Requirement:
Edit the data from the line containing "Expand the opacity 37% slider dropdown" down through the line containing "[x=775, y=37]" by changing "Save All" to "Save As", and give back only those lines with everything else left as it is.

>>>

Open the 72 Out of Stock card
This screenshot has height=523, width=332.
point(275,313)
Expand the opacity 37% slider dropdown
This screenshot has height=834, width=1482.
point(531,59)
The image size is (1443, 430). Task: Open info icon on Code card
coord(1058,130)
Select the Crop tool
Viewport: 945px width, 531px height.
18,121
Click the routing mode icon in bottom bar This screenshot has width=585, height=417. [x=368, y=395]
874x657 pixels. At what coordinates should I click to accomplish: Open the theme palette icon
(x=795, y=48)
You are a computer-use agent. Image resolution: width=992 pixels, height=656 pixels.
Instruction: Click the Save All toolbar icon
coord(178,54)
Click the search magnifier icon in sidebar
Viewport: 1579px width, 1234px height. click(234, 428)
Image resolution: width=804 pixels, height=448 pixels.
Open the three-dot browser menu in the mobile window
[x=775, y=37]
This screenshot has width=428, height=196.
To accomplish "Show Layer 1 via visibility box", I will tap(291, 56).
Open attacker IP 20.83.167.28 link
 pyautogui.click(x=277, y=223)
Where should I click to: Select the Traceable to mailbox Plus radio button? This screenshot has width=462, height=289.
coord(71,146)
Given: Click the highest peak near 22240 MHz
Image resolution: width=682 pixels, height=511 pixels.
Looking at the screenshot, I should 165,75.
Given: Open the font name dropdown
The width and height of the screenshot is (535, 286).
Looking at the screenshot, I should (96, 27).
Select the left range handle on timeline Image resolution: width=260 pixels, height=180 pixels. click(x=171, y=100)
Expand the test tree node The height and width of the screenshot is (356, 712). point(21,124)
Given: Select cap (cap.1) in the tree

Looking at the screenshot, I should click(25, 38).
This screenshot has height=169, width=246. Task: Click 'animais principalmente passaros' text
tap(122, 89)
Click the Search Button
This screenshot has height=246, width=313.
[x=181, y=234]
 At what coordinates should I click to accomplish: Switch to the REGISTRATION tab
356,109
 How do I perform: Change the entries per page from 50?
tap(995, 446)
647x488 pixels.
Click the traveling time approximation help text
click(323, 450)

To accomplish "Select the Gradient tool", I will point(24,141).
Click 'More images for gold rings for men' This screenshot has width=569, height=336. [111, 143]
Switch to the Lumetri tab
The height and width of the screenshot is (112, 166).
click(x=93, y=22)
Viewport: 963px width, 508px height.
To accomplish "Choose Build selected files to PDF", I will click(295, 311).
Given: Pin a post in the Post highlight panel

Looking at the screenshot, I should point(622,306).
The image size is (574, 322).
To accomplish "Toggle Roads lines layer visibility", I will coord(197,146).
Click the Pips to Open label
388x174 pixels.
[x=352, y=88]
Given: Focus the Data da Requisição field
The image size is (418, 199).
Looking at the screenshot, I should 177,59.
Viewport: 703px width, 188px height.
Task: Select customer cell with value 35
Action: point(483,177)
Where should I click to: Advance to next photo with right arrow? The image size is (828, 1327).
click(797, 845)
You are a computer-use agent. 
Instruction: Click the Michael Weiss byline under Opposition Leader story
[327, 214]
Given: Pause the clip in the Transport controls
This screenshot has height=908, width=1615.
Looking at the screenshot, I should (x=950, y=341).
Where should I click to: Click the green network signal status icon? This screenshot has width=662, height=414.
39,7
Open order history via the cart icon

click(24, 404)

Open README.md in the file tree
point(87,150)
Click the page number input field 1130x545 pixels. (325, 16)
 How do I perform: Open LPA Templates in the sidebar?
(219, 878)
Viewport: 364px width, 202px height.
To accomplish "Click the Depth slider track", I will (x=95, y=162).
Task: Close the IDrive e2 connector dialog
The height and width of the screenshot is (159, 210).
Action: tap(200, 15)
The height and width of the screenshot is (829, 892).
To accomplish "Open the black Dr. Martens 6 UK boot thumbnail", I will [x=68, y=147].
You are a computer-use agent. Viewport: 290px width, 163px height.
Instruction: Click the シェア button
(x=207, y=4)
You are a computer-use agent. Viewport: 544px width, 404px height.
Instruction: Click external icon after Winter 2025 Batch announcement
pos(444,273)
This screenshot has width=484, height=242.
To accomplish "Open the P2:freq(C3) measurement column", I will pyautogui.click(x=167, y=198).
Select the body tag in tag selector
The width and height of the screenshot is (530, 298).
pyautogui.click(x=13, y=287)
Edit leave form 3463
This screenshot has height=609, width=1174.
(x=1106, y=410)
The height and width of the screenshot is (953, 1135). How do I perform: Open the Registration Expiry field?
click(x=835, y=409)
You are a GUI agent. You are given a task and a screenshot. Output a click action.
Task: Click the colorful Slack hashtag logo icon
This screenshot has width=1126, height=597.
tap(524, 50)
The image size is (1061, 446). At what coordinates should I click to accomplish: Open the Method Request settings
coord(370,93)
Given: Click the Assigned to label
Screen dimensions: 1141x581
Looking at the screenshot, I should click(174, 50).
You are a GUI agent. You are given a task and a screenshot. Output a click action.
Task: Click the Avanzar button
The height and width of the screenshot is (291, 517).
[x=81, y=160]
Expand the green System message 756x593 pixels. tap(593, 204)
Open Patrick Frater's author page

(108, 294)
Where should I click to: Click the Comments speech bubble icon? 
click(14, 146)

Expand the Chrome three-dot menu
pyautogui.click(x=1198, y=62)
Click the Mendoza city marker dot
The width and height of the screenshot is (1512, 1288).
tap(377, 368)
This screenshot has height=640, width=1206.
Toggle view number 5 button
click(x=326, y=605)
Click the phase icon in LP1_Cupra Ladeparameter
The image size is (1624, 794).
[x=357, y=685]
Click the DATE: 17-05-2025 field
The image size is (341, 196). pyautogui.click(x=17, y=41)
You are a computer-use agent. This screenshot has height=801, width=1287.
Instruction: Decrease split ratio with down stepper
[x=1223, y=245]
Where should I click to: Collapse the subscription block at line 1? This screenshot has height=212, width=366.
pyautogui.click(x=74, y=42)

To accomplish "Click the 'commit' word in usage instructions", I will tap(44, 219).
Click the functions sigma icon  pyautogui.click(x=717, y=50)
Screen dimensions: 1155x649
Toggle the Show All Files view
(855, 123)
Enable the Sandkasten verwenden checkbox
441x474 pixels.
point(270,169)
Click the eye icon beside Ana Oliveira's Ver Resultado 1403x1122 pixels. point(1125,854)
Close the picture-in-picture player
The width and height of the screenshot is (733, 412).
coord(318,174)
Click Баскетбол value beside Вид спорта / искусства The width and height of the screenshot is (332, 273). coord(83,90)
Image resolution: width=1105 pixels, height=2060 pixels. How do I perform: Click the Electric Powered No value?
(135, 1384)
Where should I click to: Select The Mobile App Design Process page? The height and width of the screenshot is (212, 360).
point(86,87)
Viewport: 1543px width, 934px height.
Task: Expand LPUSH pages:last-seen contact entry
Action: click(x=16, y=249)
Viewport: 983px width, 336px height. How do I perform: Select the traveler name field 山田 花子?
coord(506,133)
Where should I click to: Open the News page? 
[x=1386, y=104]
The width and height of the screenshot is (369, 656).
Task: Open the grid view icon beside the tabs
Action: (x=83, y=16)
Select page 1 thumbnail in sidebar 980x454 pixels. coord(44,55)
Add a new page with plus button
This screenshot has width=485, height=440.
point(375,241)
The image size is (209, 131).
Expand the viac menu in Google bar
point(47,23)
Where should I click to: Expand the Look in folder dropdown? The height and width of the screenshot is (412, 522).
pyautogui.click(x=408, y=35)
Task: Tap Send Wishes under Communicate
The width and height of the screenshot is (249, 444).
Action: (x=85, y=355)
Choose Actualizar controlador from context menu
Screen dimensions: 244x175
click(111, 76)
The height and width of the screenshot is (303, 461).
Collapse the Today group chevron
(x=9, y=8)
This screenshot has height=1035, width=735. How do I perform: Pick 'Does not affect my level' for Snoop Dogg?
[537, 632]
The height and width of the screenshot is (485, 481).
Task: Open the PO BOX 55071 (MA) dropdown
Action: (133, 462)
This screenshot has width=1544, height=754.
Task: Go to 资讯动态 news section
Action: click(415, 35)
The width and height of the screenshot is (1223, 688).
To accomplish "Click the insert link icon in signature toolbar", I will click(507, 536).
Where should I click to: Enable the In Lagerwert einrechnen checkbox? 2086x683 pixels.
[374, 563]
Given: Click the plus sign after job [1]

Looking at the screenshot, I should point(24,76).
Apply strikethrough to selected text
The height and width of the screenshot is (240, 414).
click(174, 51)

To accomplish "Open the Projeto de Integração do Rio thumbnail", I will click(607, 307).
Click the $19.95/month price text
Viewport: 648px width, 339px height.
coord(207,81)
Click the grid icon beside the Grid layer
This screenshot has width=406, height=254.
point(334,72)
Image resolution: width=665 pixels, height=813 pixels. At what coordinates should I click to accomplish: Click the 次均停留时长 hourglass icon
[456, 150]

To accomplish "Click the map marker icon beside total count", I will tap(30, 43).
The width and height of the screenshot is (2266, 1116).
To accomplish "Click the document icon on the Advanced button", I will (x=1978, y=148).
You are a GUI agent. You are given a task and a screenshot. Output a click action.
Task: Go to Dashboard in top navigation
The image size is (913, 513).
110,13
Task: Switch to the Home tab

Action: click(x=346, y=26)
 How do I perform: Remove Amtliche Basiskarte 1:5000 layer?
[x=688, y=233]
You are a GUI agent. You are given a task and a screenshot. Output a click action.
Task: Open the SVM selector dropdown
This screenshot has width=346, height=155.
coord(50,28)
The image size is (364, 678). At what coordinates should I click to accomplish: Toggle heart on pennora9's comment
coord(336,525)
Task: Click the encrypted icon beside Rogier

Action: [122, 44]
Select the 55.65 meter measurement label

<<<

Finished exercise:
Expand the opacity 37% slider dropdown
This screenshot has height=834, width=1482.
point(531,59)
The image size is (1443, 430). Task: Open info icon on Code card
coord(1058,130)
Select the Crop tool
Viewport: 945px width, 531px height.
18,121
Click the routing mode icon in bottom bar This screenshot has width=585, height=417. [x=368, y=395]
874x657 pixels. At what coordinates should I click to accomplish: Open the theme palette icon
(x=795, y=48)
You are a computer-use agent. Image resolution: width=992 pixels, height=656 pixels.
Instruction: Click the Save As toolbar icon
coord(178,54)
Click the search magnifier icon in sidebar
Viewport: 1579px width, 1234px height. click(234, 428)
Image resolution: width=804 pixels, height=448 pixels.
Open the three-dot browser menu in the mobile window
[x=775, y=37]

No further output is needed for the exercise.